「自分はトップ(上司)だからいいだろう」の甘えを部下はしっかりと見ている!
私は27歳ではじめて部下を持ちましたが、その時から一貫して意識的にやってきたのが「あいさつ」です。 それまでに読んでいた書籍の中にことごとく出ていたのが「あいさつはコミュニケーションの第一段階」と言うことだったからです。
その考え自体は否定的見解もなく自身の経験からも「そのとおり」と思えたので、部下にたいしての「はじめのコミュニケーション」として取りいれたわけです。
部下にたいして「あいさつをなぜしっかりとしたほうが良いか?」を説明し、現役時代に受け持った部下にはほぼ同意を得ることができました。 又、それにより部下との距離がグッと近づいたことも常に実感していました。 何よりお互いにあいさつをすることで存在を認めあうことが出来たのですが、それを定着させ当たり前の状態にするのは非常に苦労したことを今でも思い出します。
その点についての詳細は又後日の別のコラムにて書かせていただくとして、その苦労の1つが、私自身が「めんどうくさい時がある」のです。 やる意味、やったことでの気持ちの良さは分かってはいるものの、特に朝は寝不足だったり、その前日に嫌なことがあってまだその状態を引きずっている時など気持ちよくあいさつをできない原因はひんぱんに起こります。
そんな私はついついあいさつをさぼってしまうことが多々ありました。 その時の自身に対する言い訳が冒頭の「自分はえらいから、上司だから」と言う「上から目線」の身勝手な論理です。 「自分だけはやらなくても大丈夫だろう」と言う完全な甘えです。
しかし、それをすることで私はその度に思い知らされました。 それは「トップや上司である自分が決めたことを守らないと社員や部下も守らなくなる」と言うことです。
私の甘えを部下はしっかりと見ているのです。 「今日くらいは」「私は上司だから許されるだろう」と言う気持ちを部下はしっかりと見ぬき、そして「上司がやらないなら自分もやらなくていいや」と悪い方向にその度に甘えは必ず伝染しチームがくずれて行くのです。
その痛い経験から「めんどうくさがり」の性格もありながらもサラリーマン時代にはなんとか「あいさつ」を部下とやり続けてきました。 毎朝、オフィスビルに入る前に「よし、今日も1日気持ちよくあいさつをしよう!」と毎日自分に気合いを入れたものです。 そしてそれをすることが部下との「第一段階のコミュニケーション」としてより良いチーム、環境を作ることができた要因の1つであることは間違いありません。
と同時に全員で決めたルールは誰であろうと、特に力が強いトップや上司だからこそ率先して守らないと社員や部下との信頼関係は簡単にくずれてしまうと実感したのでした。 トップや上司であるあなたは「自分だけはやらなくても」とつい自身を「特別あつかい」していませんか?必ずその自分への特別扱い・甘えを社員や部下は見ているのです。

* **課題 1**
記録のうち、「Viewport: 1564px width, 784px」を含む行で始まり「coord(1399,157)」を含む行で終わる部分を、両端の行も含めて一字一句そのまま出力してください。
この抜粋文と記録との間には何の関係もありません。

* **処理する記録**
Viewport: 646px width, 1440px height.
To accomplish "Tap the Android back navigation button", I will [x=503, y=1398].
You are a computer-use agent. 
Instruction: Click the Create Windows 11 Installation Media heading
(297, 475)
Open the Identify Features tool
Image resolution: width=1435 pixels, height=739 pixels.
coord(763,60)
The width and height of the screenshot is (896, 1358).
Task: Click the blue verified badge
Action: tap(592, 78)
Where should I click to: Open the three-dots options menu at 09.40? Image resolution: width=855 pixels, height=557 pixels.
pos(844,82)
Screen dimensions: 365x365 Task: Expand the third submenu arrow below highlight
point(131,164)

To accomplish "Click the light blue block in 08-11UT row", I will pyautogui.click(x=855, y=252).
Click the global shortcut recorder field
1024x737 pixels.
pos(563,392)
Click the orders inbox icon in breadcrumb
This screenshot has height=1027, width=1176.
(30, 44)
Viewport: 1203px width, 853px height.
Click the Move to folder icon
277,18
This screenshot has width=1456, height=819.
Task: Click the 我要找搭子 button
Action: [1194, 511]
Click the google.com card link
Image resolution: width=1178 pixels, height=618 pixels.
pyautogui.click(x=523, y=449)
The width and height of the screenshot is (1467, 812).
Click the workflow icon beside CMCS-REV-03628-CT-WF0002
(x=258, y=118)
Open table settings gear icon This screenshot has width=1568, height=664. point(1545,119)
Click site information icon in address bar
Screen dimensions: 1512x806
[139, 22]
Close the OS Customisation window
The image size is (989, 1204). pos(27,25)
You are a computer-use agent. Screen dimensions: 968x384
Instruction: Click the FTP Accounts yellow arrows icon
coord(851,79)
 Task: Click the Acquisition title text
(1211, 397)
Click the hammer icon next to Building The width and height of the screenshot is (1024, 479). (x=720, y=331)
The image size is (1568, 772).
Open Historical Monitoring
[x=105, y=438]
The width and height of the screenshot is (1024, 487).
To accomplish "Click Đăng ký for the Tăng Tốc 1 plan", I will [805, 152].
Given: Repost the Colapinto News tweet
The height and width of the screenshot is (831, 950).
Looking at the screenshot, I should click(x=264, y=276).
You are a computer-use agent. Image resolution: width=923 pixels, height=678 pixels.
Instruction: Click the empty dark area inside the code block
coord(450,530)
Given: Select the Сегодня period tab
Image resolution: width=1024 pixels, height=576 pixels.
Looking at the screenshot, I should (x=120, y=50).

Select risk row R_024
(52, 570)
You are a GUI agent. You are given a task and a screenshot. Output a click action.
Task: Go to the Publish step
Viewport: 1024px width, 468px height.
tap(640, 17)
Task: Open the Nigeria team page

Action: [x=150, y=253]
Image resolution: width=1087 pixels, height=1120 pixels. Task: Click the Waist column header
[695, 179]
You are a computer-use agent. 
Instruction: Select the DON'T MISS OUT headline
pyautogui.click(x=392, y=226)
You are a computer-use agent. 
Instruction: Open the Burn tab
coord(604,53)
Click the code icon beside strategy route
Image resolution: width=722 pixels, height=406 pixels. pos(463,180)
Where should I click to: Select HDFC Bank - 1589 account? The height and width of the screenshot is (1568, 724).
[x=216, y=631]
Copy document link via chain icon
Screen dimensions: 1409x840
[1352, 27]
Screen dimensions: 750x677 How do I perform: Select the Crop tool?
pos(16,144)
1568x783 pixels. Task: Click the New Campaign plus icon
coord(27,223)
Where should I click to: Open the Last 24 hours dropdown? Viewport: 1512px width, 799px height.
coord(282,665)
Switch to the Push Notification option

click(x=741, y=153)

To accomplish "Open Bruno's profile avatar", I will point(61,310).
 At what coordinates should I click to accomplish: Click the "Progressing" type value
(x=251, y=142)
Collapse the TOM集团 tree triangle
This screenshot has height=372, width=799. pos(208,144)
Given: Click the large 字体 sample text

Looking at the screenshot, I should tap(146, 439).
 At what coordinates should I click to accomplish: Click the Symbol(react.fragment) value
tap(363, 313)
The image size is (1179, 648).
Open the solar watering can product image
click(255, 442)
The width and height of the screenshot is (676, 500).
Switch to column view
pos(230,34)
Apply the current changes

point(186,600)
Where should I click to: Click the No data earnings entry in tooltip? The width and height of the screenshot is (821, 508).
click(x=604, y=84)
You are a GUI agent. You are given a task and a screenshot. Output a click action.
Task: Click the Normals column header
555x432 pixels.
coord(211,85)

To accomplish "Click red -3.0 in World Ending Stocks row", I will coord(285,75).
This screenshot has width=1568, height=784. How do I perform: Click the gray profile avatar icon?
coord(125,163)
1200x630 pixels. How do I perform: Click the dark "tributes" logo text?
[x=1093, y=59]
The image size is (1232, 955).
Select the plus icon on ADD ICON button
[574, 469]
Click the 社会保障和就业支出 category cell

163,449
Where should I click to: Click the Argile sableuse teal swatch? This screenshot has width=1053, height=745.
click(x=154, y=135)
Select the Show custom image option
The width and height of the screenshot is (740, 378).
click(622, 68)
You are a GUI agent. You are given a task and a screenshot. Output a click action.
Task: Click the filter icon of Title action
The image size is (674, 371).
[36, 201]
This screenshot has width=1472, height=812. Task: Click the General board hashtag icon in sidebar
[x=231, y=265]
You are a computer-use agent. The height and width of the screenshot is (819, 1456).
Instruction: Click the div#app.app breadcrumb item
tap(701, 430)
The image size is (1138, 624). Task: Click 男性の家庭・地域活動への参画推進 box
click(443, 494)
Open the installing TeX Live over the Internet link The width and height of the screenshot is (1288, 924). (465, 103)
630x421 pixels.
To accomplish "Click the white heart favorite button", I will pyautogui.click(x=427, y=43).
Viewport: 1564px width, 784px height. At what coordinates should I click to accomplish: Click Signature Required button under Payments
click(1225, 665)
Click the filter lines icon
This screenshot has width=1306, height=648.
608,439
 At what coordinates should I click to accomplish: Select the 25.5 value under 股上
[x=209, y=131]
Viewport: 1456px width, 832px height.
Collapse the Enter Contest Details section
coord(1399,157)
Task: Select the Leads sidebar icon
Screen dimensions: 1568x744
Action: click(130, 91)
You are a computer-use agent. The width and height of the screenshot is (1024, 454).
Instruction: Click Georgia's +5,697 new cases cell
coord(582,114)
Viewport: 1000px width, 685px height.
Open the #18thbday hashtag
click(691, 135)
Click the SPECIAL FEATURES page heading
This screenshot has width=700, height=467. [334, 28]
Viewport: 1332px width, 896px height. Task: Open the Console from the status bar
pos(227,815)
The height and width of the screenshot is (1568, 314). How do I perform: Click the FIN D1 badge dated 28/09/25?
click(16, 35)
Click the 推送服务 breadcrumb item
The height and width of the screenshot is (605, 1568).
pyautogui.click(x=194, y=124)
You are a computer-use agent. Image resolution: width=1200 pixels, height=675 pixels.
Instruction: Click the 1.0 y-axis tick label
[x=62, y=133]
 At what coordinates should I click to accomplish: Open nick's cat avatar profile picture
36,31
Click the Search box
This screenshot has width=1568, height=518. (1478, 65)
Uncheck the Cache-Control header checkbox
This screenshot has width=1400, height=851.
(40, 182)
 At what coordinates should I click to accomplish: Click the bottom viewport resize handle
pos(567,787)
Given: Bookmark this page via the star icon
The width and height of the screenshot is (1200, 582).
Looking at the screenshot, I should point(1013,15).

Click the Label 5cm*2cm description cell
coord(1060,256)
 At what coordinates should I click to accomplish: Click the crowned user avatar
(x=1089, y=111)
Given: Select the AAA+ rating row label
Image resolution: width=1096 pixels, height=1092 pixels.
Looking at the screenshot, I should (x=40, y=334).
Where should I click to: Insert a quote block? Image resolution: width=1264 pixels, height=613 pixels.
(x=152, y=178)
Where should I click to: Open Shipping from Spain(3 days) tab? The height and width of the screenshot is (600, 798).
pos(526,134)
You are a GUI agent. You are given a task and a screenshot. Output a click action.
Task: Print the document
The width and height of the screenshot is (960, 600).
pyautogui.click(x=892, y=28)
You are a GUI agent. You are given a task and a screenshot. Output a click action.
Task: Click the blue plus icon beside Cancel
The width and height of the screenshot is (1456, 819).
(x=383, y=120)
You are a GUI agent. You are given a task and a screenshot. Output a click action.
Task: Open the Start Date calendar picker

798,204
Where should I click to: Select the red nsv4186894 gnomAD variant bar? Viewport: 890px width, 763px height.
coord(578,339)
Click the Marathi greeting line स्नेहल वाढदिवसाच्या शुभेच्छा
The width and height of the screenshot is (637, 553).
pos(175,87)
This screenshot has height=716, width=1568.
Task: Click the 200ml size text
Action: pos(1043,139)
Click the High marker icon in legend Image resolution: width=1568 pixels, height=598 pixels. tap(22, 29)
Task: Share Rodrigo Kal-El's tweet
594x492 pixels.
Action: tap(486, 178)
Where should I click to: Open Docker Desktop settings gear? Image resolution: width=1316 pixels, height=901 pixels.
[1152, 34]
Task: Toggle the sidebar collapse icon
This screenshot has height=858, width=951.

* **課題 2**
抜粋文をもとに、次の問いに答えてください。
(a) 筆者がはじめて部下を持ったのは何歳のときですか。
(b) 筆者が読んでいた書籍の中にことごとく出ていた、あいさつについての考えは何ですか。
(c) サラリーマン時代、筆者は毎朝オフィスビルに入る前に何をしていましたか。

* **解答 1**
Viewport: 1564px width, 784px height. At what coordinates should I click to accomplish: Click Signature Required button under Payments
click(1225, 665)
Click the filter lines icon
This screenshot has width=1306, height=648.
608,439
 At what coordinates should I click to accomplish: Select the 25.5 value under 股上
[x=209, y=131]
Viewport: 1456px width, 832px height.
Collapse the Enter Contest Details section
coord(1399,157)

* **解答 2**
(a) 27歳のときです。
(b) 「あいさつはコミュニケーションの第一段階」という考えです。
(c) 「よし、今日も1日気持ちよくあいさつをしよう!」と自分に気合いを入れていました。